La AFAC ha resultado ser solo un cambio de nombre y es una autoridad ineficiente que es resultado de que profesionales e Instituciones no hayamos levantado la voz en su momento, y de no haber pensado y ofrecido propuestas para solucionar los problemas que ya veíamos venir y sobre los que no actuamos, y que hoy tienen a nuestra aviación comercial en un verdadero brete.

¿Cómo sucedió el  desastre que hoy vivimos?

Las autoridades aeronáuticas perdieron la brújula justo ante nuestros ojos y los profesionales de la industria aérea de México no nos dimos cuenta de ello por estar felizmente distraídos mientras disfrutábamos de las mieles de nuestro trabajo en épocas de bonanza y bienestar laboral.

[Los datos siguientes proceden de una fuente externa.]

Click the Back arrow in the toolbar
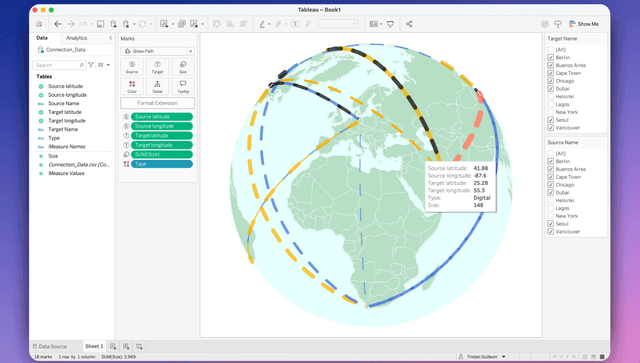This screenshot has height=363, width=640. pos(58,24)
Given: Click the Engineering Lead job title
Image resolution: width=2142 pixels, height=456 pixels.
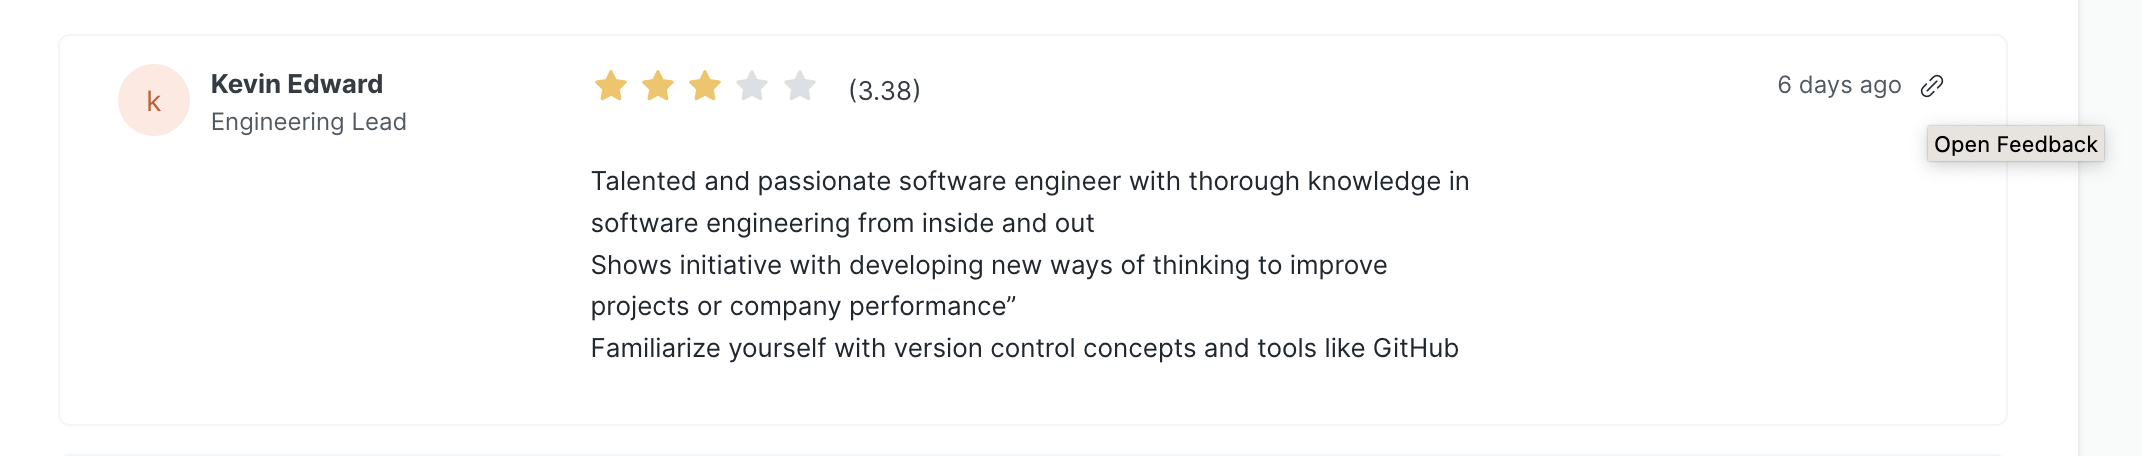Looking at the screenshot, I should click(x=308, y=122).
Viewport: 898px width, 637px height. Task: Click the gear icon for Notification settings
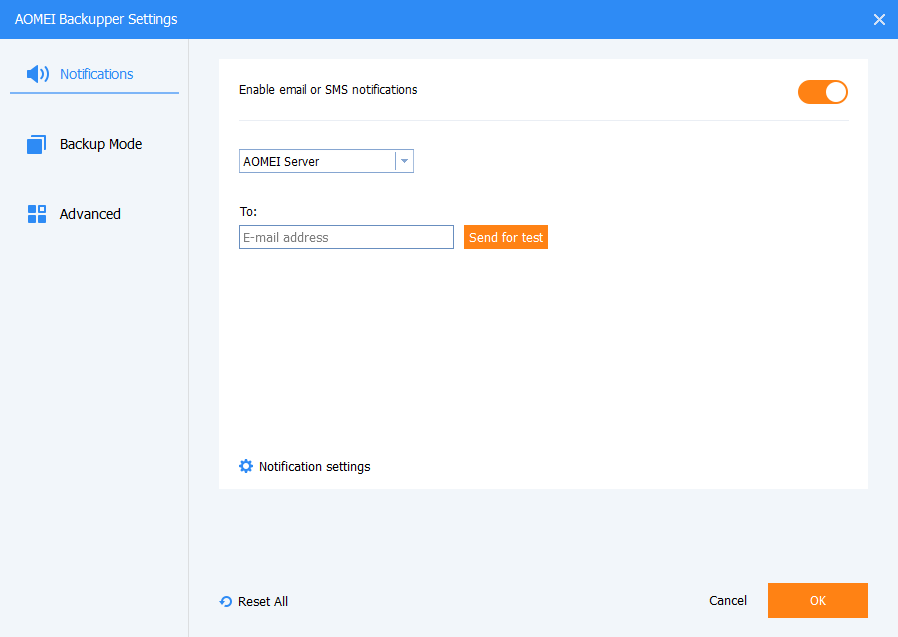pos(246,466)
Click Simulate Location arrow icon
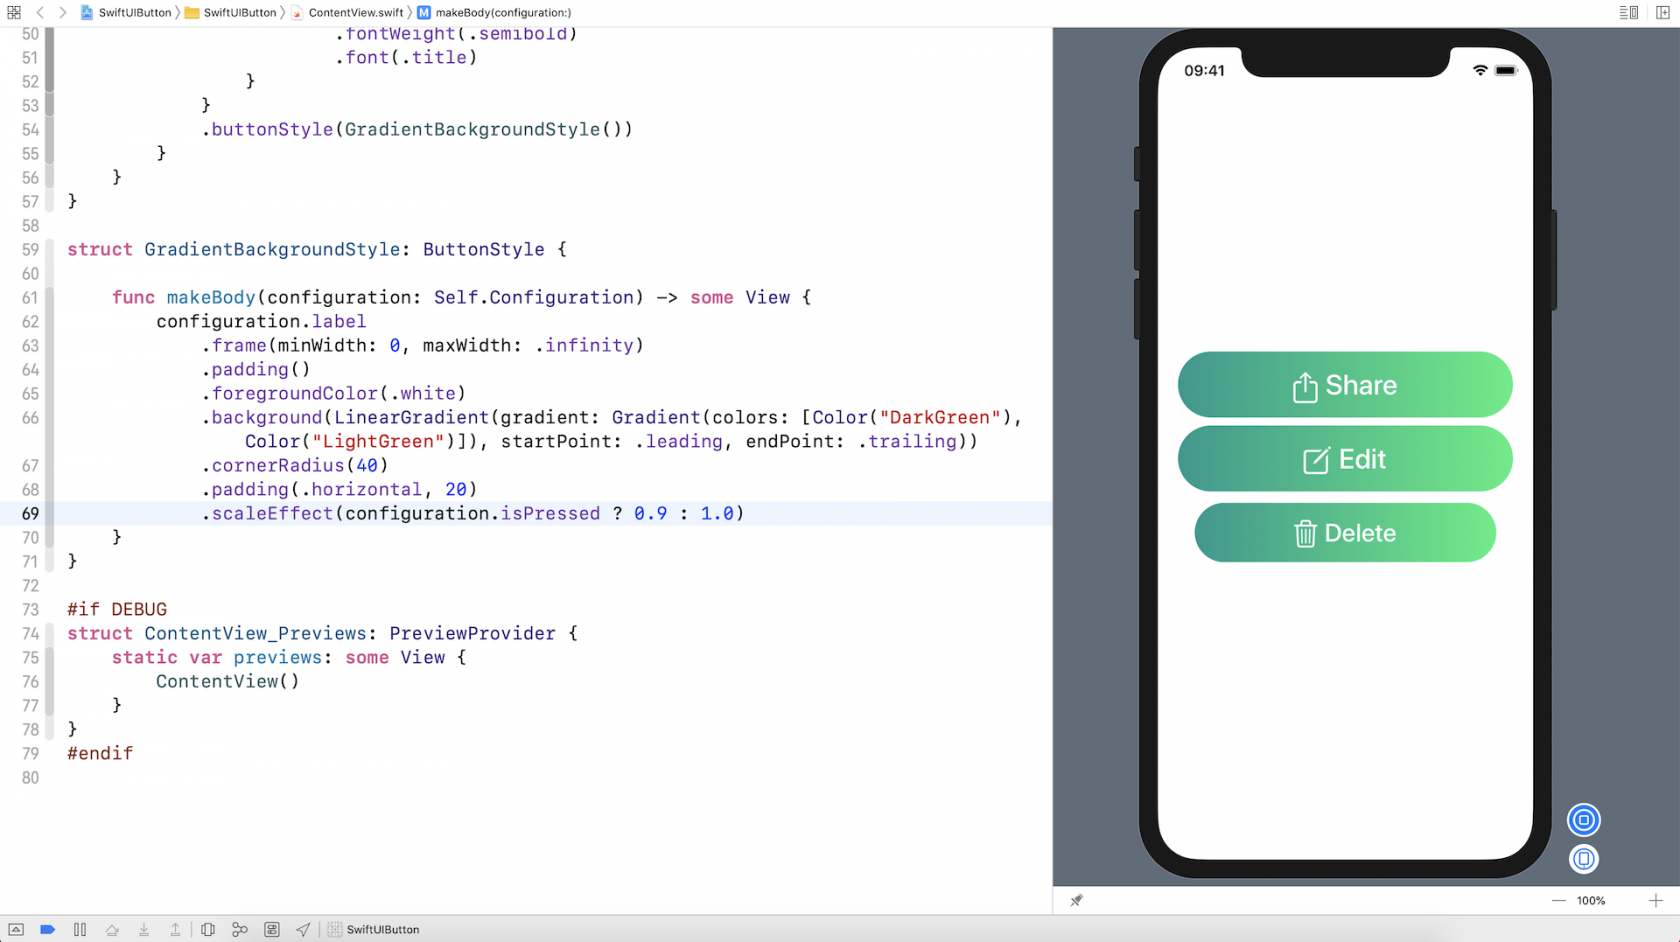The width and height of the screenshot is (1680, 942). (303, 929)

El precio que hoy tienen que pagar las nuevas generaciones de profesionales en diferentes áreas de la aviación por nuestra falta de visión de futuro e inacción en aquellos días, está resultando muy alto.

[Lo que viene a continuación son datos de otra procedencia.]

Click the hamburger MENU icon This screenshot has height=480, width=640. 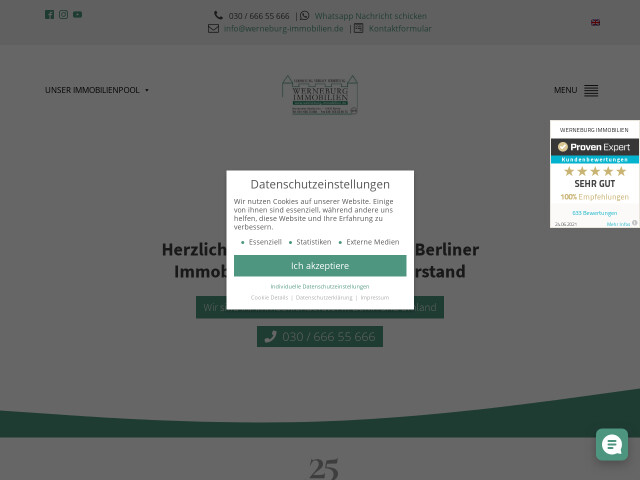click(591, 90)
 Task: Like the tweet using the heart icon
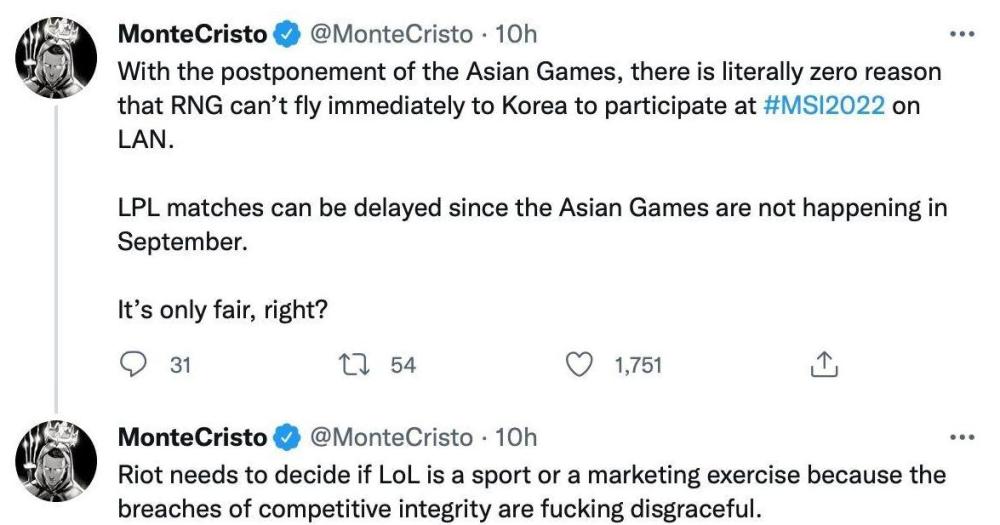pos(579,366)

No solo lo están pagando los jóvenes pilotos y demás profesionales de la industria, sino también la aviación comercial y sectores tan importantes como el turismo, que es la segunda entrada de divisas al país.

A manera de descargo, también debemos decir que desde hace muchos años han habido voces que, a través de diferentes medios e instituciones, hemos pretendido usar para hacer conciencia en los diferentes niveles de gobierno de la necesidad de considerar a la aviación comercial como una cuestión de seguridad nacional tal y como lo es en muchos países del mundo.

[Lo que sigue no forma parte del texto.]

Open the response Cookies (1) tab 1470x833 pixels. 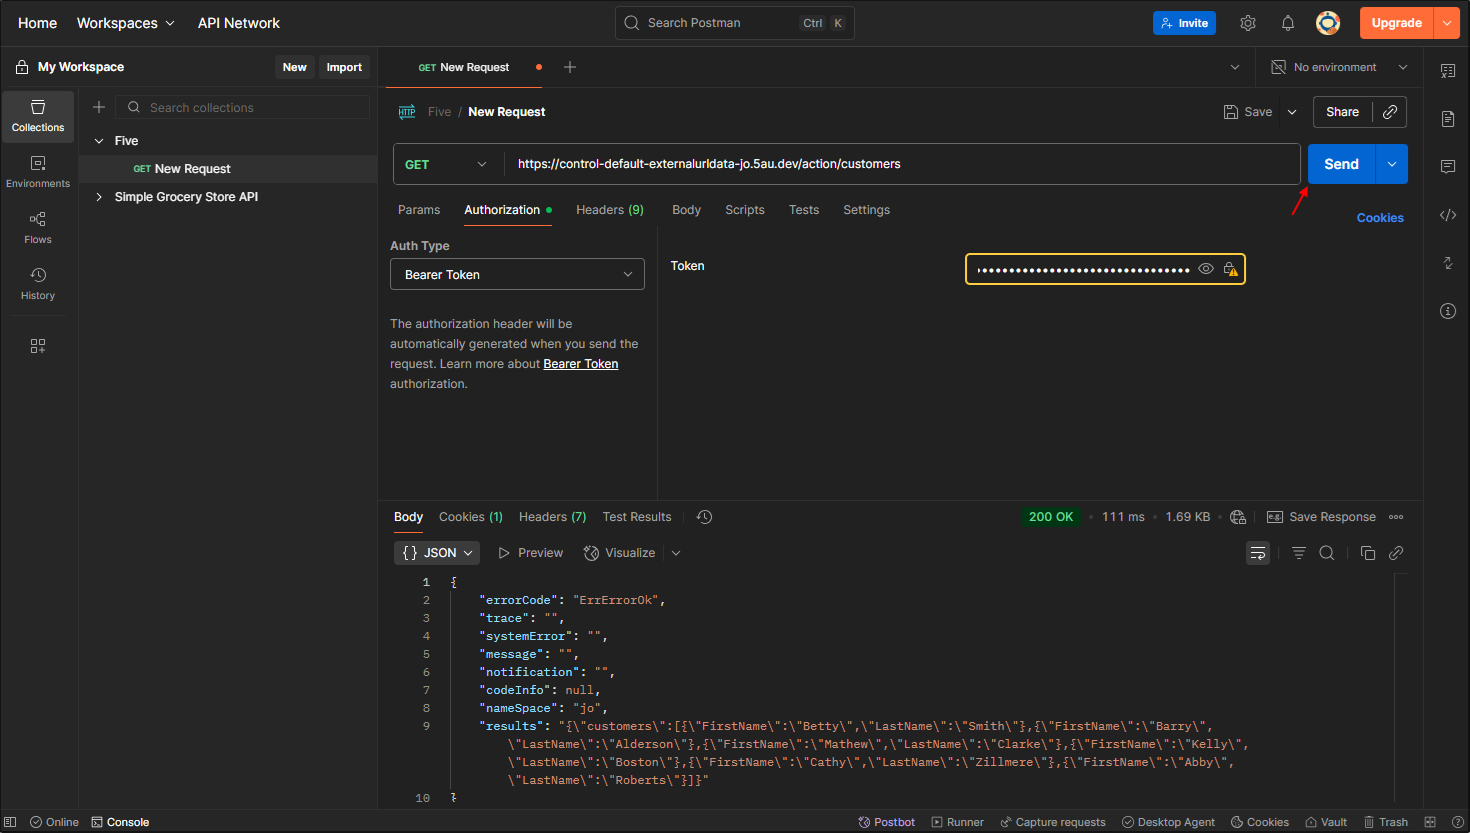coord(470,517)
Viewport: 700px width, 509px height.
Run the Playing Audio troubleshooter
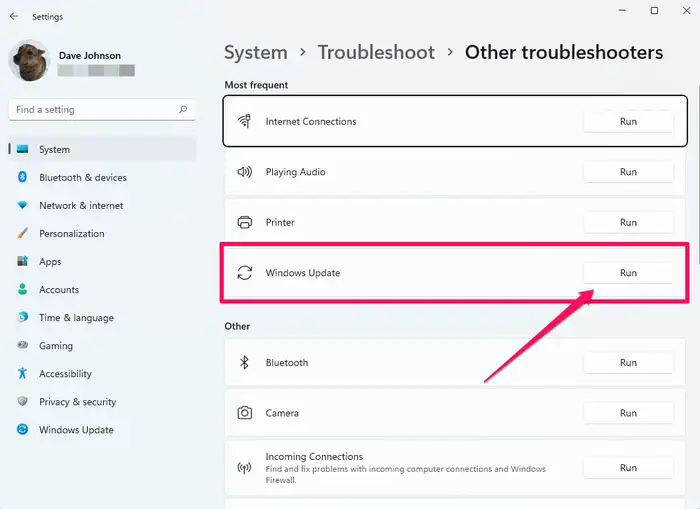[x=627, y=172]
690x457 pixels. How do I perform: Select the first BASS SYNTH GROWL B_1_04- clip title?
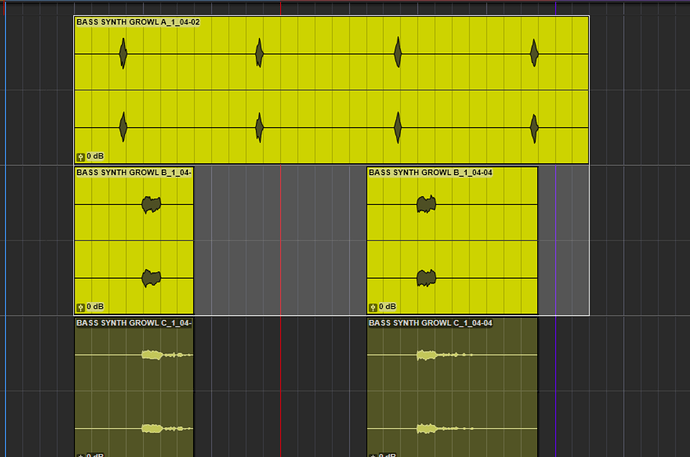point(134,172)
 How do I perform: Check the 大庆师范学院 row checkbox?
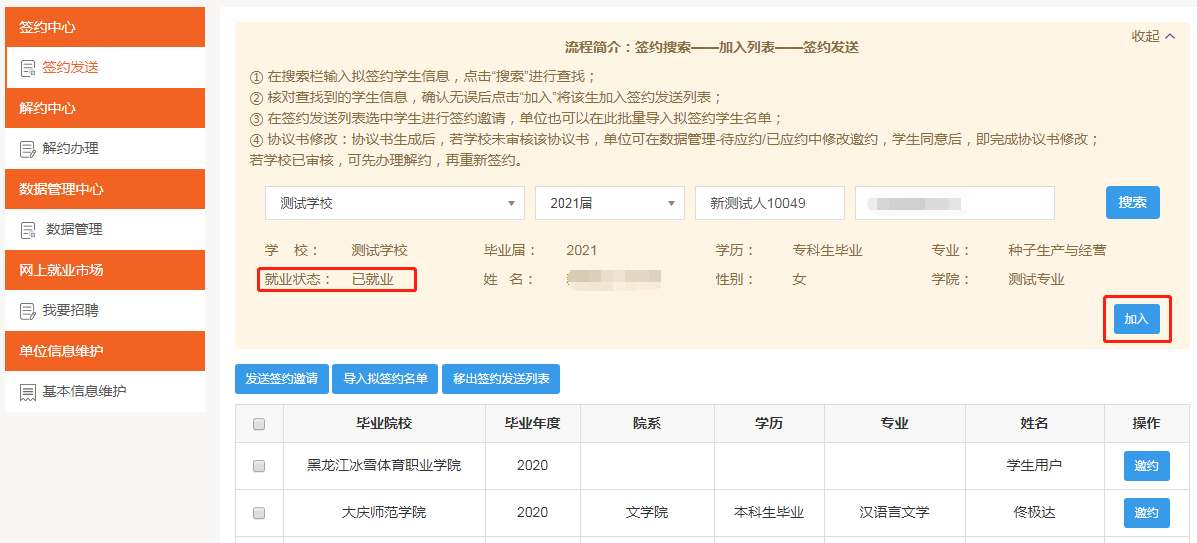[259, 513]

De ahí la importancia también de lograr una verdadera política aérea de Estado que proteja los intereses de nuestra industria, de nuestras empresas aéreas y los intereses muy válidos de las aerolíneas que representan a diferentes países en el nuestro.

Tristemente parece ser que el camino para lograr esta posibilidad, que hoy más que nunca se ha convertido en  una verdadera necesidad, va cuesta arriba.

Esta meta de la que hablamos enfrenta no pocos obstáculos, y quizá en nuestros días el  más importante es el que la AFAC siga  perteneciendo al vergonzoso grupo  de la categoría 2 dictaminada por la Administración Federal de Aviación (FAA) debido a las fallas de seguridad encontradas en el funcionamiento de varias áreas de la AFAC en México.

Así pues, debemos aceptar que los profesionales de la industria aérea e Instituciones del medio tenemos una culpa compartida delo que hoy sucede y de muchos de los problemas que hoy deben ser resueltos.

Podemos decir que nuestra culpa es por omisión, por complacencia, y por la falta de visión.

Por otro lado, la culpa de nuestras autoridades se debe a la ineficiencia, la burocracia, la falta de compromiso y empatía, excesos y corrupción durante décadas,  y  hoy a la falta de verdadera voluntad gubernamental para llevar adelante el cambio urgente que se requiere y que ya no puede esperar.

Muchos profesionales estamos  reconociendo  errores del pasado y desde nuestras diferentes trincheras tratamos de enmendarlos aunque sea un poco y en lo posible, pero toca a las nuevas generaciones que ya están aquí trabajar en ese cambio definitivo para lograr una industria exitosa de la cual puedan sentir orgullo, hacer su trabajo y vivir, pero siempre cuidando el presente para asegurar el futuro y no cometer los mismos errores del pasado.

A la AFAC toca también reconocer errores y decidir lo antes posible cambios drásticos en consecuencia, buscar eficiencia, honestidad  y actuar con visión de futuro.

Urge lograr la categoría 1 por todo lo que implica y significa y la única manera de hacerlo es cubriendo los requisitos que cumplen todos los países del mundo en seguridad aérea, excepto por tres de ellos y entre los que tristemente se encuentra México.

Si en AFAC no  hay voluntad, personal  entrenado y expertos, honestidad,  presupuesto suficiente y tecnología para lograr eficiencia, México seguirá siendo el hazmerreír mundial y la vergüenza nacional.